Com mais de 85% da sua área coberta de "floresta", Mortágua é dos concelhos da Europa com maior percentagem de "área florestal" e está muito acima da média nacional que ronda os 35%.
Mas será que é mesmo o floresta? Deixando os parâmetros capitalistas de lado o que deve ser na sua essência uma floresta, uma plantação alinhada de árvores da mesma espécie ou um amontoado aleatório de árvores, arbustos e plantas de variadas espécies que entre si compõem um complexo ecossistema onde subsistem seres de todos os outros níveis tróficos? Não é estranho num concelho com 85% de "floresta" não tenha os seus lagos e riachos com inúmeras aves ribeirinhas e os seus bosques cheios de pequenos mamíferos e répteis? Para além da flora os efeitos nocivos desta floresta começam a sentir-se não só na qualidade como na quantidade do nossos recursos hídricos, algo normal quando se plantam árvores de metabolismo elevado. Vivemos cada vez mais no meio de um "deserto verde".
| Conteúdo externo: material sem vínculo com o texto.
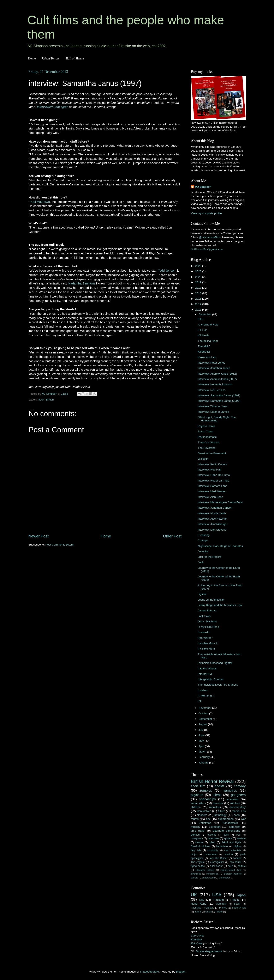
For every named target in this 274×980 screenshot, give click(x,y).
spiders (228, 838)
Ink (200, 701)
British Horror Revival (212, 781)
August (203, 724)
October (204, 713)
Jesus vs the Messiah (211, 600)
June (202, 735)
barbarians (222, 846)
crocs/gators (217, 862)
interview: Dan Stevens (212, 530)
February (204, 757)
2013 (199, 310)
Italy (201, 900)
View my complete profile (206, 213)
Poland (219, 912)
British (50, 399)
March (203, 751)
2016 (199, 293)
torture (242, 866)
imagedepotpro (149, 972)
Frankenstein (230, 823)
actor (41, 399)
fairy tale (196, 850)
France (223, 908)
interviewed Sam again (52, 107)
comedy (239, 786)
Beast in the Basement (212, 453)
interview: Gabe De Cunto (214, 475)
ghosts (220, 786)
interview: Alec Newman (212, 519)
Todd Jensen (167, 270)
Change (203, 541)
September (206, 719)
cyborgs (212, 835)
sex (208, 819)
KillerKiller (204, 352)
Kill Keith (203, 335)
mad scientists (233, 850)
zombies (206, 791)
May (201, 741)
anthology (220, 815)
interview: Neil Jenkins (212, 390)
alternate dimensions (226, 831)
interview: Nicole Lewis (212, 513)
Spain (237, 904)
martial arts (239, 811)
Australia (196, 908)
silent (212, 842)
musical (195, 827)
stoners (194, 878)
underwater (224, 878)
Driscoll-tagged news (209, 951)
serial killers (198, 803)
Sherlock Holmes (201, 846)
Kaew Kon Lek (207, 357)
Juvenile (203, 551)
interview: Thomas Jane (212, 406)
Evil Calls (196, 943)
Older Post (172, 536)
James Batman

O que será de Mortágua e das suas terras quando o atual modelo de floresta já não for economicamente rentável? É mais fácil destabilizar um ecossistema que voltar a estabilizá-lo.
São escassas e vagas as propostas na área da floresta dos candidatos à governação da autarquia nos próximos 4 anos, é um tema sensível e que a ser tocado pode ter repercussões negativas no número de votos final que cada um destes almeja conseguir. Mas e passadas as eleições, o que será feito? O ambiente deve ser uma preocupação central de qualquer que seja o projeto eleito, e esta questão deve ser um dos principais focos dos próximos mandatos.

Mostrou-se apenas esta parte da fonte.